エキシビジョン閉幕
「……つまり、攻撃してきたのも“アカガメ”ってわけですね?」
「うん。……でも、しょうがないよ。レースなんだから」
「公共通信で煽ってきたのも?」
「……」
「バカにされたの、我慢しなくてもいいですよ」
「でも、抜きに行ったらまた……」
「大丈夫。この機体なら、勝てます」
――本当に、勝ってしまった。
望見ニナの機体が1位でゴールラインを越え、レースが終わった。
ニナは、自分に続いて機体から降りてくるソウを、恍惚とした表情で眺めていた。
「全部避けて勝つなんて、まるで……」
「“神威”って、知ってるか?」
停まった機体の近くで喋っている男達が、2人。
一人は、ピットインの時に最初にやって来た、整備士の親方だ。
「カムイ?なんか、聞いたことはあるような……」
「じゃあ、“神”は?」
「え? 聞いたこともないなぁ」
「……そうか。今の奴らは、もう知りもしないのか」
若手の整備士と話す親方は、感慨深い表情でニナの機体を見る。
「昔な、Dレーシングでただ一人、攻撃も妨害も、一切喰らわないレーサーがいたんだ」
「ははは。そんなの、どんだけ運が良ければできるんですか?」
親方の話を、若手は苦笑いしながら聞く。
「運じゃない。機体の操作技術で、意図的に避けていた。他の機体が被弾で減速する中、そいつの機体は当然、あらゆるレースを1位で駆け抜けた」
「……そんなレーサー、もし今いたら――」
「そいつが現役だったのは、10年前だ。当時はDレーシングの知名度が無かったからな。関係者の間だけで噂になっていた。だが一度レースを見れば、その機体捌きは永遠に忘れられない。その神懸かった強さを目にした者は驚き、畏れ、そのレーサーを……」
――“神威”と呼んだ。
ニナは、“神威”に憧れてレーサーを目指した。
“神威”は、10年前に引退した。
――ソウが昔レーサーをやっていたのは、いつ?
ニナの胸中に、疑問が浮かんだ。
――もし10年前だとしたら……まさか、ソウは……
――彼は一体、何者なの?
――やばい。
ニナは、一条ソウの素性を疑問に思うと同時に、別のことを思い出した。
――そういえば彼をチームに入れるとき、「なんでもする」って、言っちゃったあぁぁ!
初対面の男に女が言ってはいけない言葉ランキング1位「なんでもする」。
チームメイト勧誘のためとは言え……まだ素性も知らない男に「なんでもする」約束をしてしまったニナは、事の重大さに今更気付き、緊張で震えていた。

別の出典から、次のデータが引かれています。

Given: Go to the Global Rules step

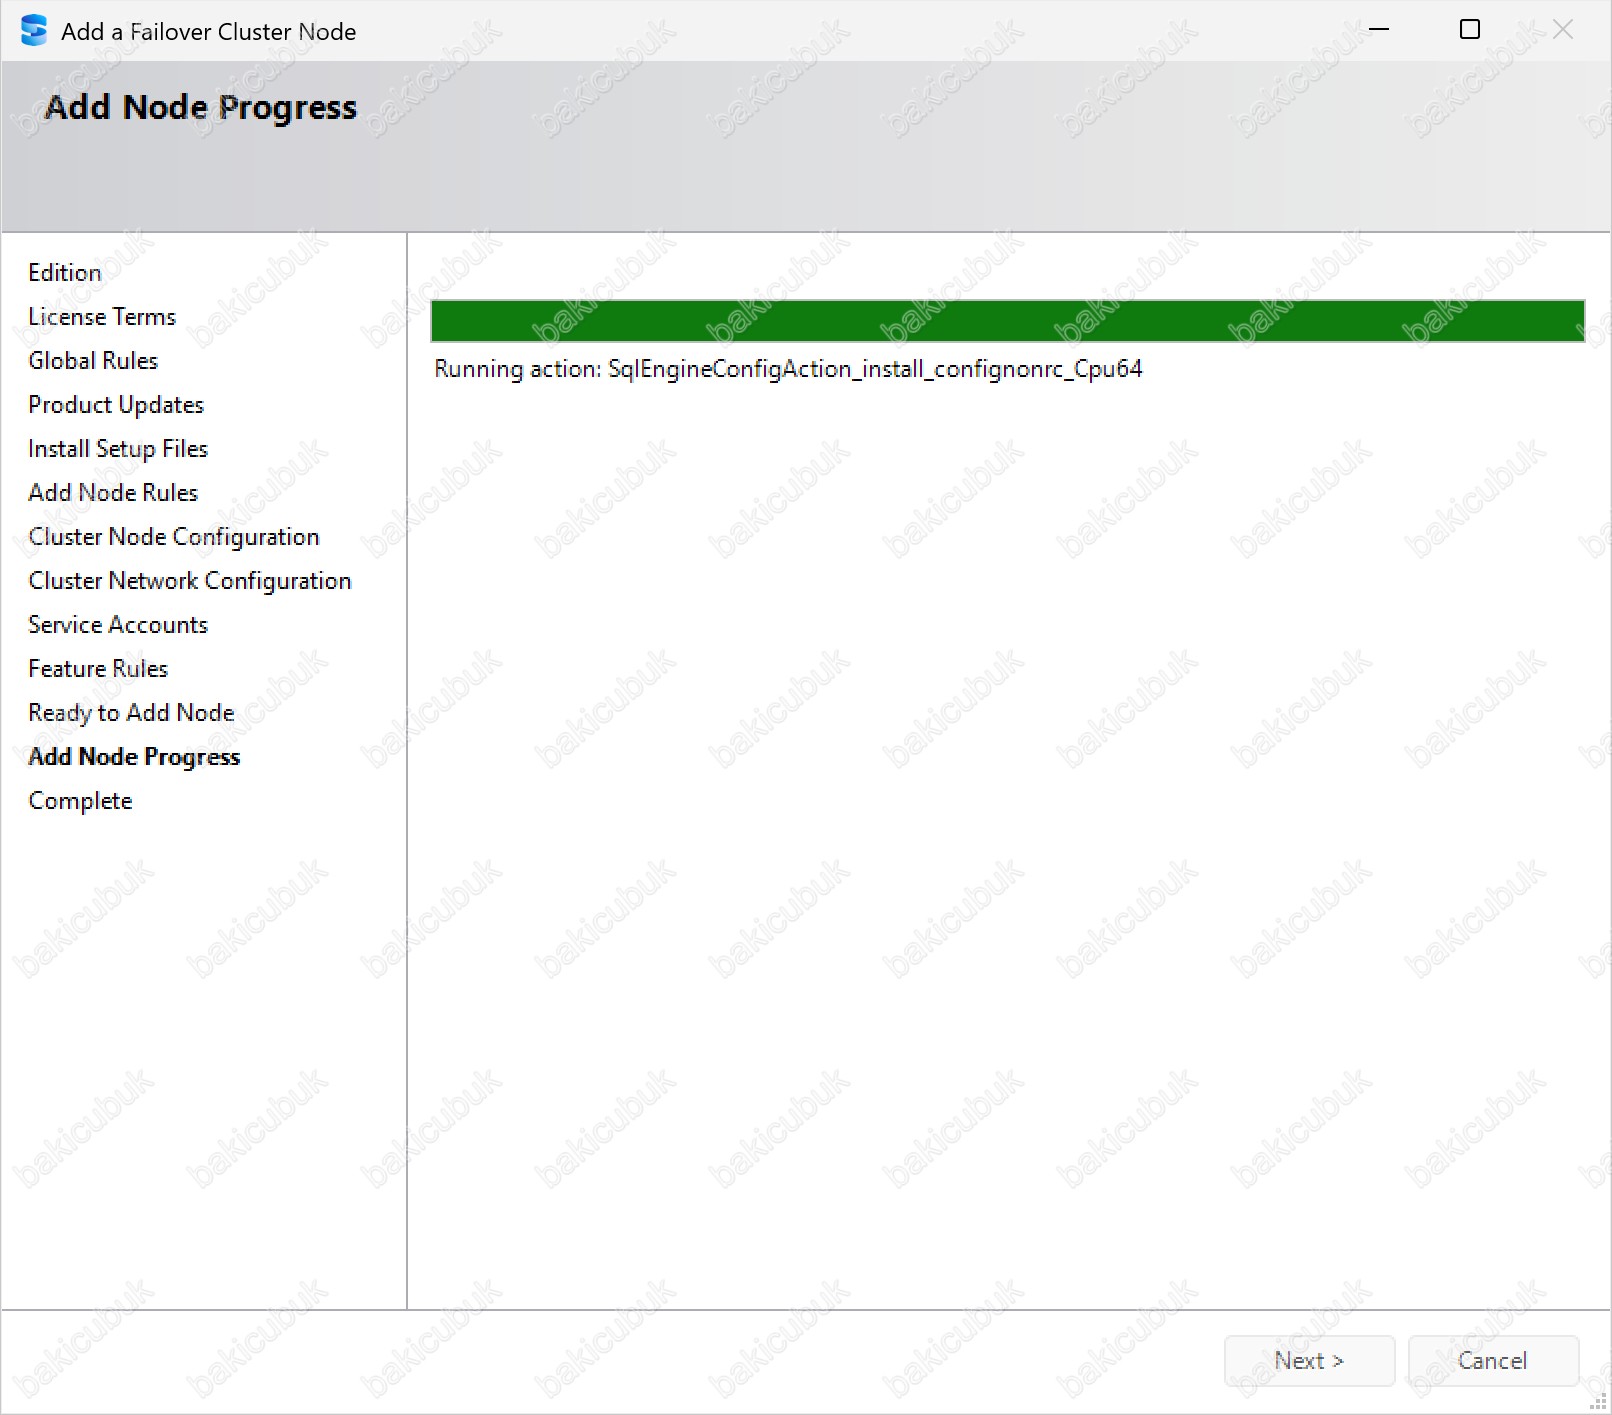Looking at the screenshot, I should [x=93, y=361].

――変なこと、要求されないかな……た、例えば、か……体とか……
「あの」
コクピットから降りてきたソウが、ニナの方を向いた。
「はいっ!?」
不意打ちのように話しかけられたニナは、うわずった声を上げる。
「今後の予定の話なんですけど」
「は……はい」
――なんだ、今後の話か。
――今後の話? まさか、給料を払えなかった場合の話!? 何で払うかって話になろうとしてる!? まさか、体で払……
ニナはレース直後の興奮で、思考が偏りがちになっていた。
「はい! 何でしょうか!?」
「次に会った時でいいですか?」
「へっ?」
ソウの一言でニナは我に返り、彼の顔を見た。
顔色が悪い。青白い。
声も、健康な人間の発声ではない。消えそうなくらい弱々しい。
「今はちょっと、頭が痛くて……」
「だ、大丈夫? 顔色悪いよ? ひょっとしてレース中に、どこか痛めたり……」
ニナの気遣う言葉が終わる前に、ソウの手から松葉杖が落ちた。
彼の体が、ぐらつく。
「あっ! 大丈夫!?」
「一条!」
近くで、叫び声。見ると、ソウの異変に気付いた親方が駆けつけていた。突然の出来事にニナは、反射的に車椅子から降りようとしてしまい、よろける。駆け寄った近くの整備士に肩を支えられ、なんとか車椅子に座り直すニナ。
「い、一条くん……」
親方に肩を支えられ、ぐったりとしているソウを、ニナはただ、眺めているしかなかった。